House Republicans edged closer Friday to citing Consumer Financial Protection Bureau Richard Cordray for contempt of Congress, publishing a report finding that a panel has cause to do so based on his inadequate response to subpoenas.
The report is the latest GOP volley against the regulator, an Obama appointee whose policies conservatives have long criticized and who is speculated to seek the Ohio governorship as a Democrat.
The 36-page document concludes that "there is ample basis to proceed against Director Cordray for contempt of Congress" for not responding to multiple subpoenas from the House Financial Services Committee. The committee had sought to learn about the agency's communications with consumer rights groups in formulating a rule that would open up the financial industry to class-action lawsuits.

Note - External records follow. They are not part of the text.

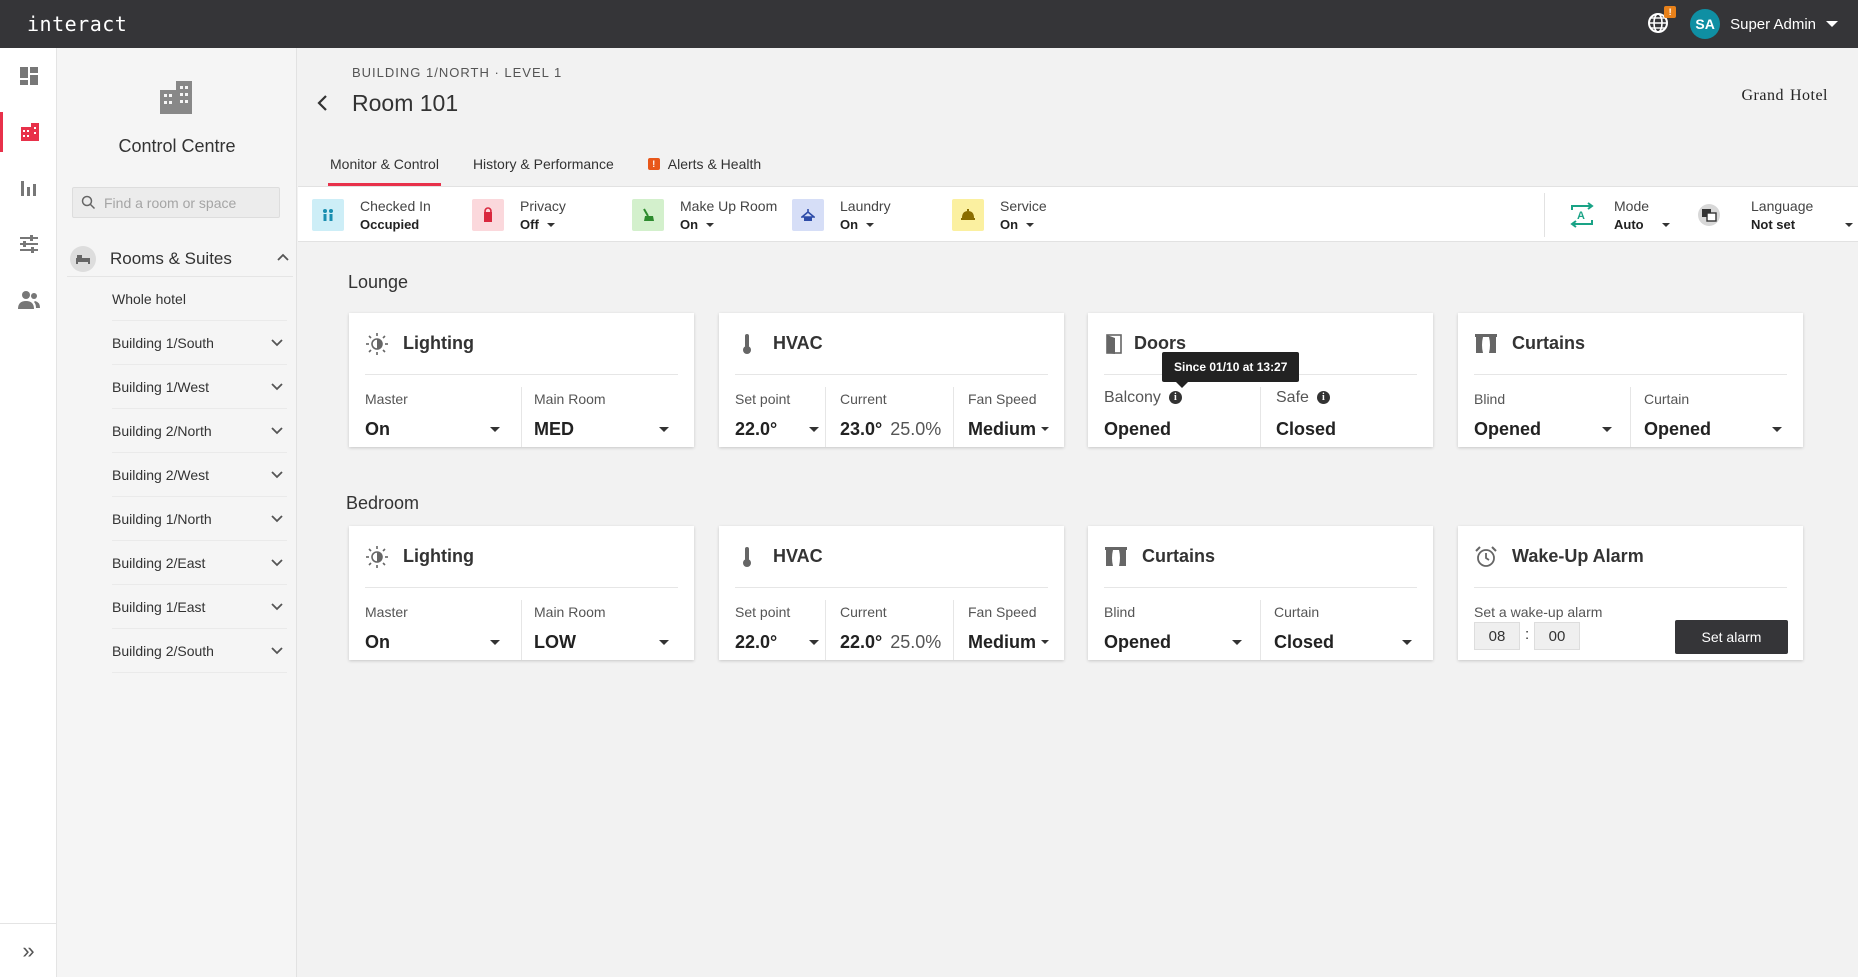 This screenshot has width=1858, height=977. What do you see at coordinates (384, 168) in the screenshot?
I see `tab-monitor-control: Monitor & Control` at bounding box center [384, 168].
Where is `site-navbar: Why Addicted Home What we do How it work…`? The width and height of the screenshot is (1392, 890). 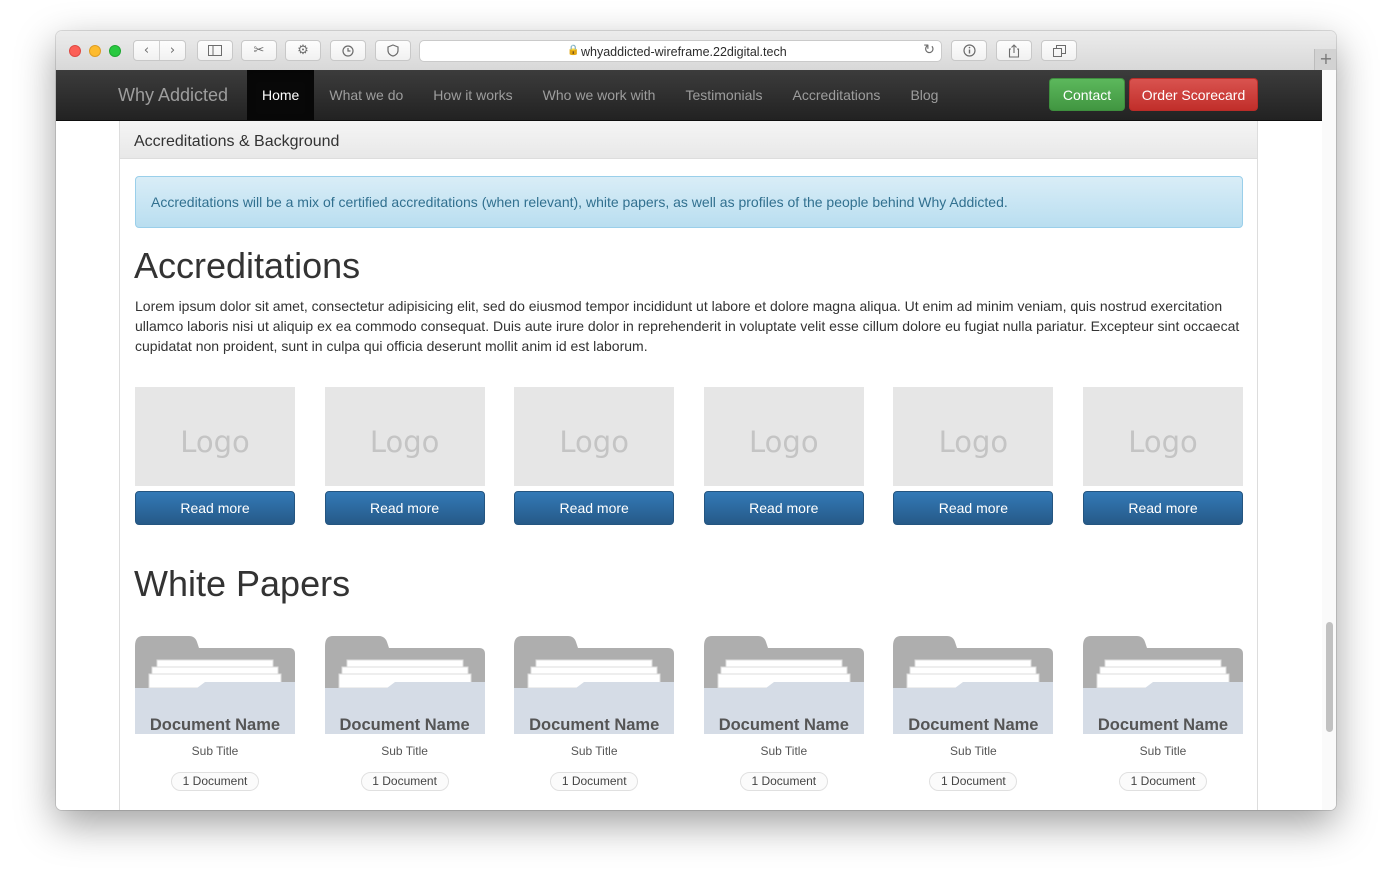
site-navbar: Why Addicted Home What we do How it work… is located at coordinates (689, 96).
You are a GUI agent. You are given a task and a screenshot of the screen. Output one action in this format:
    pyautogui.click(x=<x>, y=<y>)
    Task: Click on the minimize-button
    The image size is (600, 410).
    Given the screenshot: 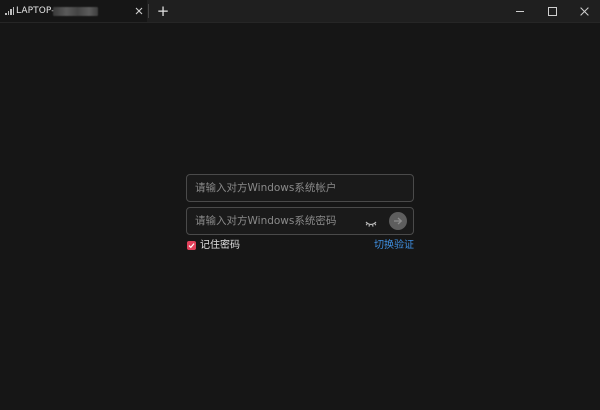 What is the action you would take?
    pyautogui.click(x=520, y=11)
    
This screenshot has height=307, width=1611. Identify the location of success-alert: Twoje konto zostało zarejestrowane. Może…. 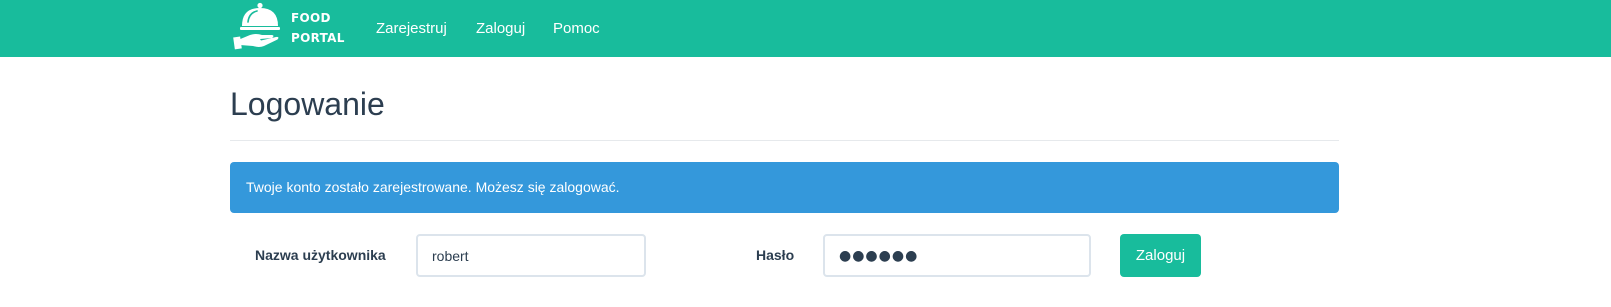
(784, 188).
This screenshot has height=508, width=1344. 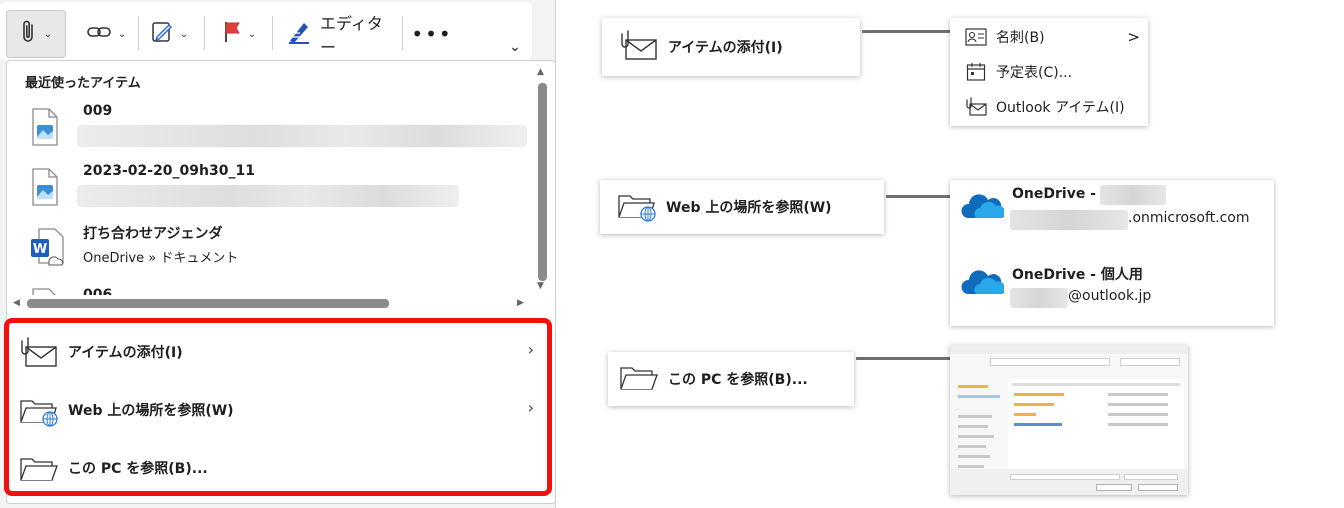 I want to click on file-open-dialog-thumbnail, so click(x=1069, y=420).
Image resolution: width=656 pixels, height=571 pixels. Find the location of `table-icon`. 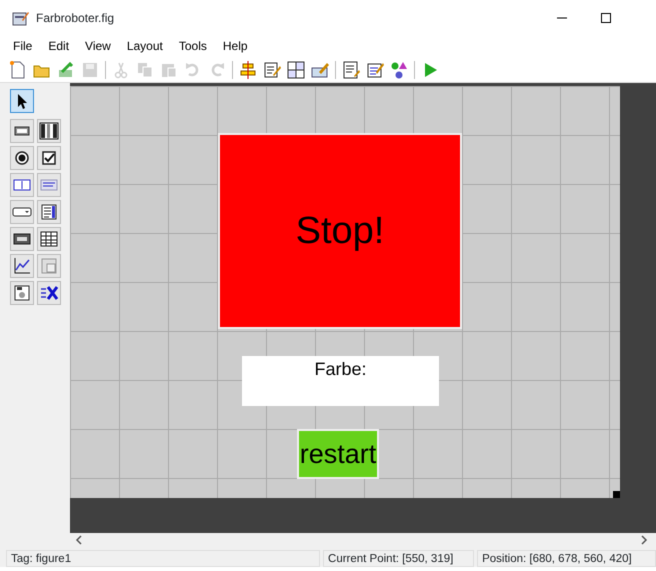

table-icon is located at coordinates (49, 239).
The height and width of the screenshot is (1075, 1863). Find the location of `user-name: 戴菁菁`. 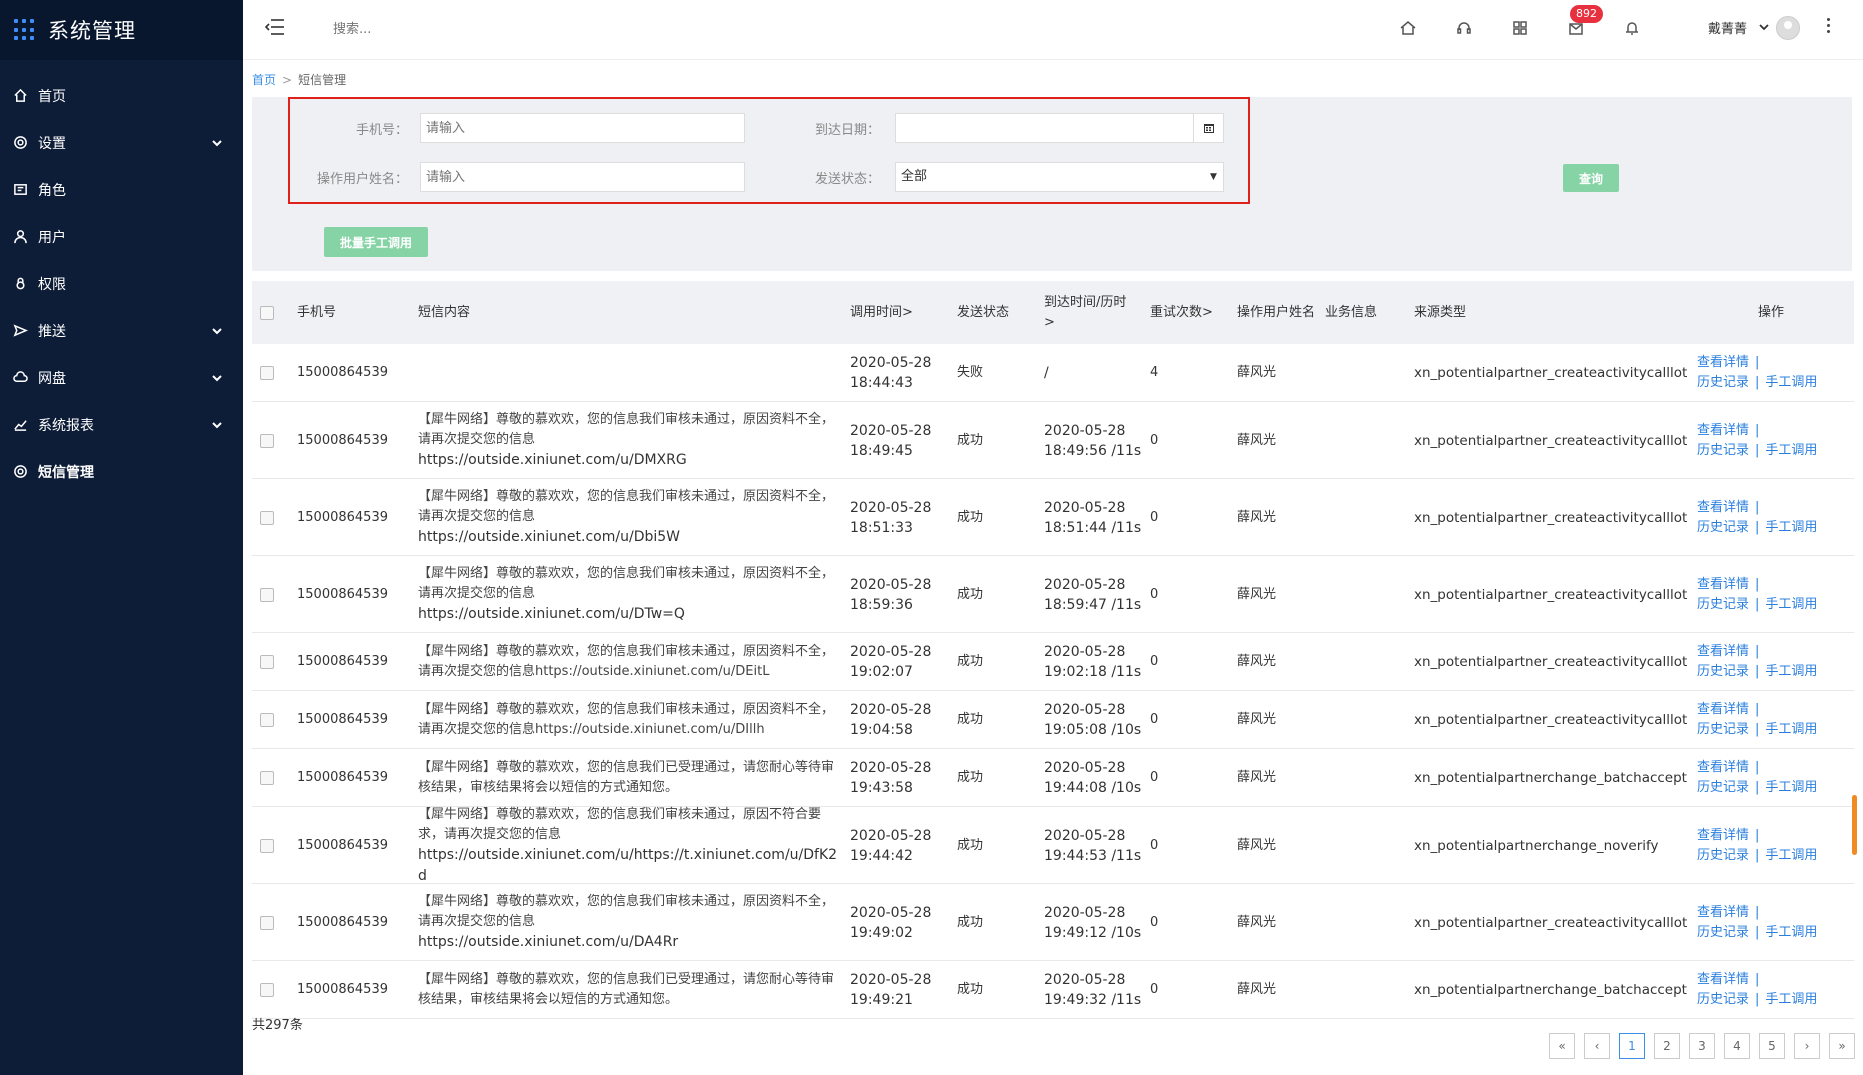

user-name: 戴菁菁 is located at coordinates (1728, 28).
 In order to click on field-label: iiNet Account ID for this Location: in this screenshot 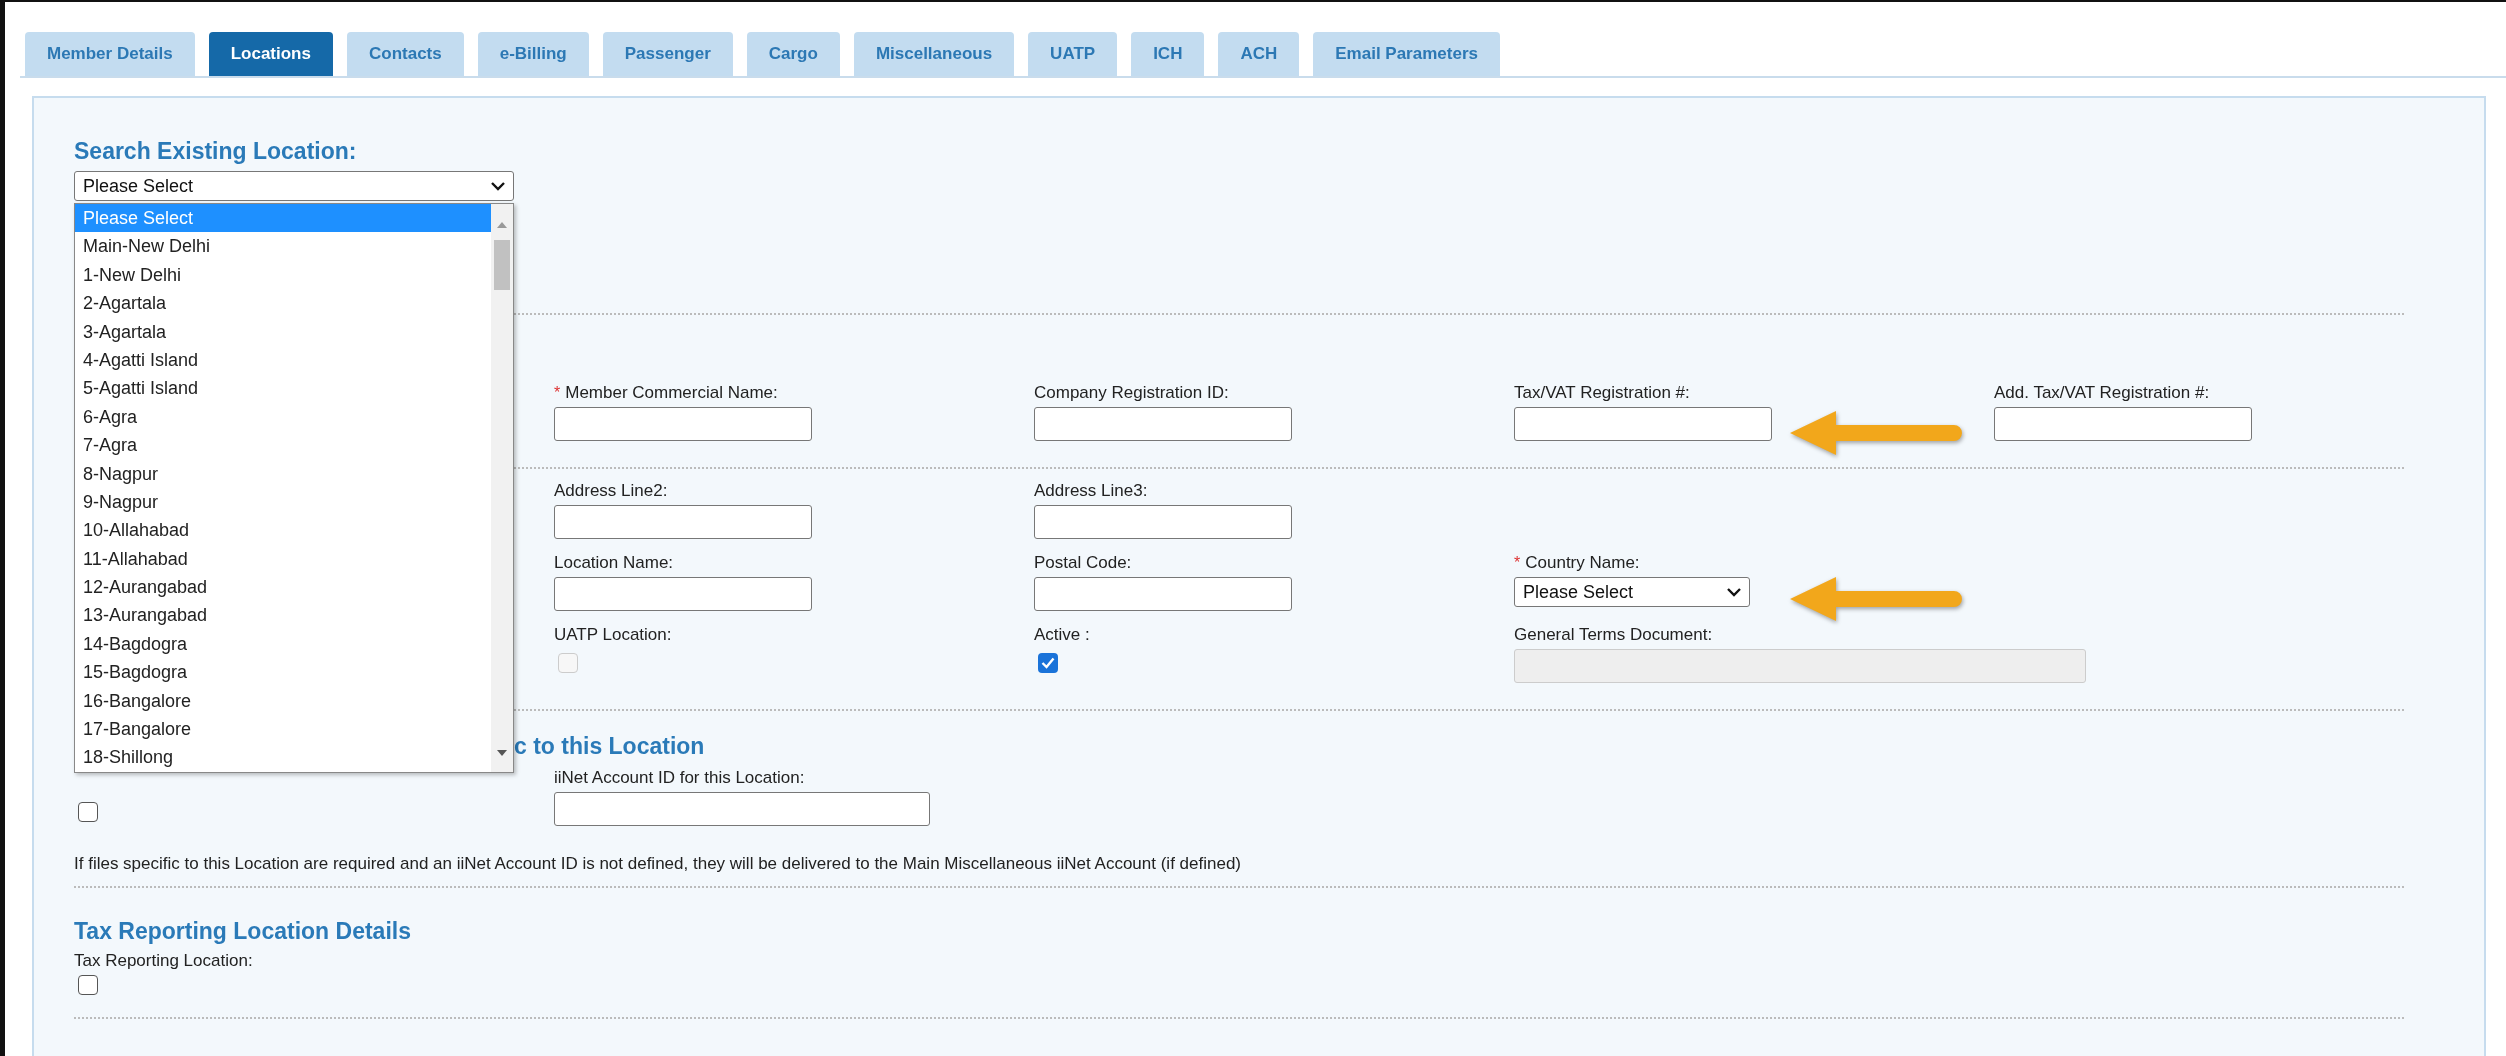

Congressional Republicans have sought to kill the rule since Cordray finalized it last month.
Rep. Jeb Hensarling, the Texas conservative who is chairman of the committee, had warned Cordray that he could face contempt proceedings if he finalized the rule without fulfilling the subpoenas.
Now, his committee has laid the groundwork for such a response.
A spokesman did not immediately respond to an inquiry about whether Hensarling had decided to follow through on the threat.
Maxine Waters, Hensarling's Democratic counterpart on the committee and a Californan, defended Cordray, saying in a statement that "the Republican attacks on Director Cordray and the Consumer Bureau are entirely baseless, and there are no grounds at all for them to hold the Director in contempt, as they are angling to do in the staff report released today."
House Republicans have declared Obama-appointed officials in contempt before. In 2012, the lower chamber voted to hold Attorney General Eric Holder in contempt for refusing to provide documents related to the investigation of the Fast and Furious scandal.